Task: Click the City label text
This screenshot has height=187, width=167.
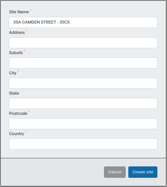Action: [x=13, y=73]
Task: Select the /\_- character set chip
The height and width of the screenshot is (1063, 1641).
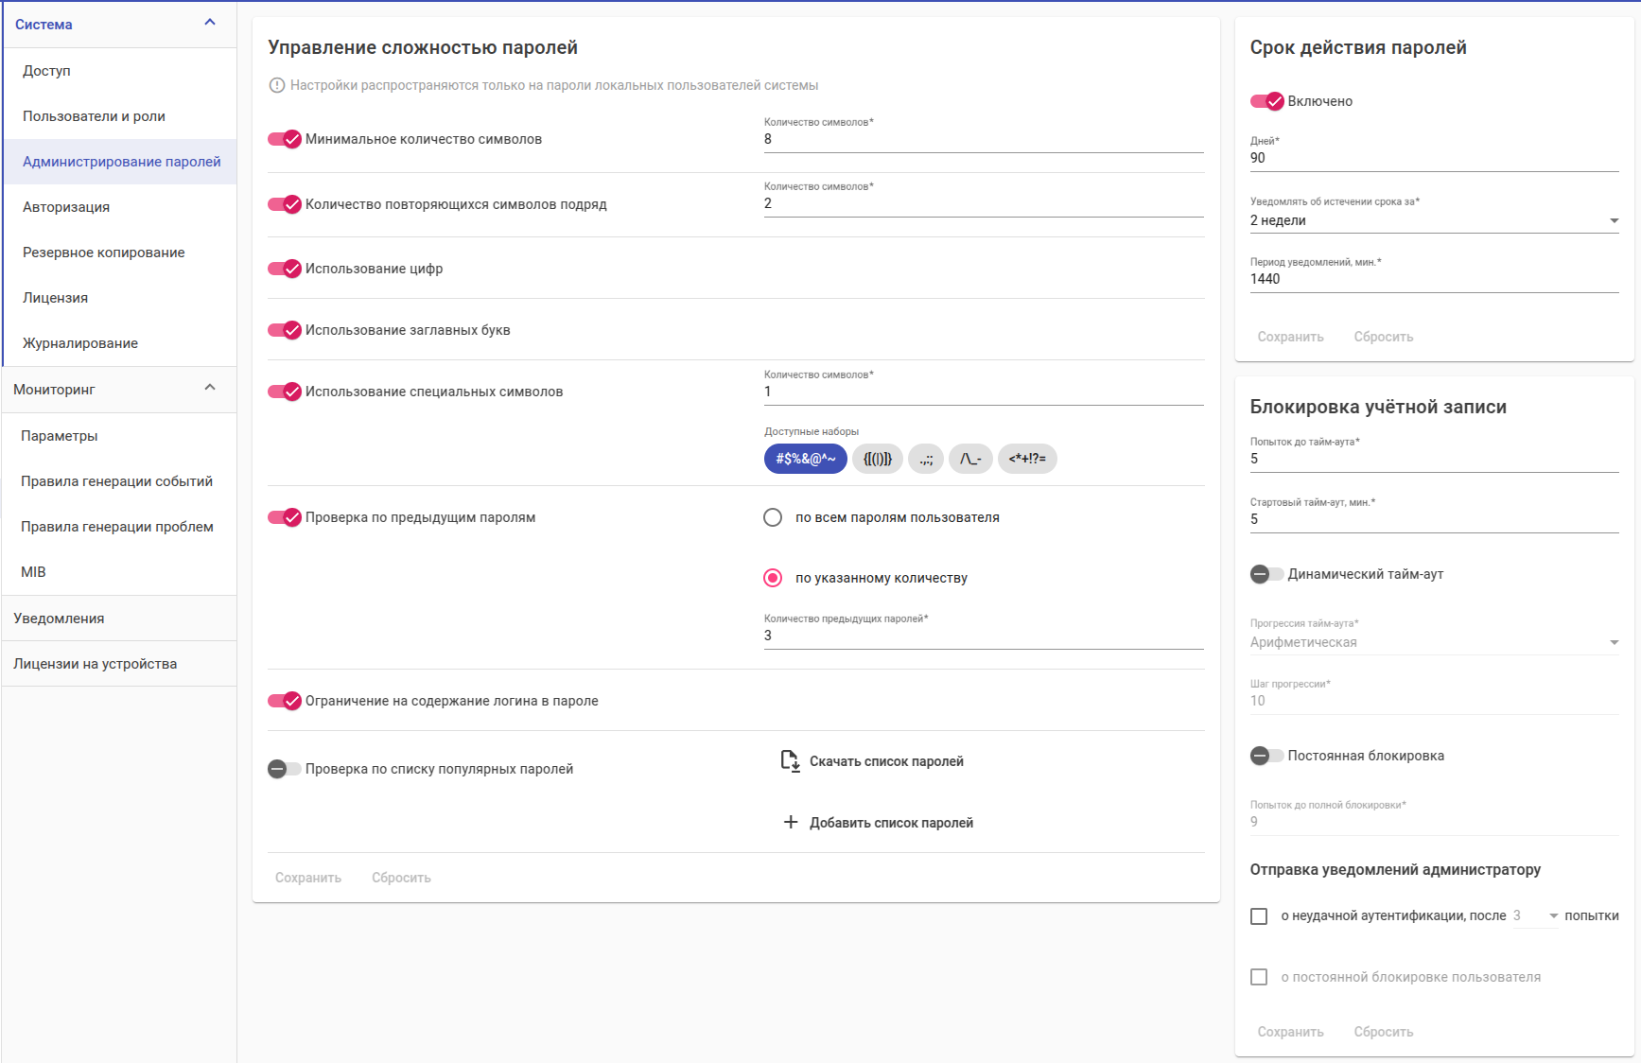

# # # # # # #

> **EXERCISE INSTRUCTIONS**
Search the records above for the string "Task" and copy each line that holds it.

> **ANSWER**
Task: Click the City label text
Task: Select the /\_- character set chip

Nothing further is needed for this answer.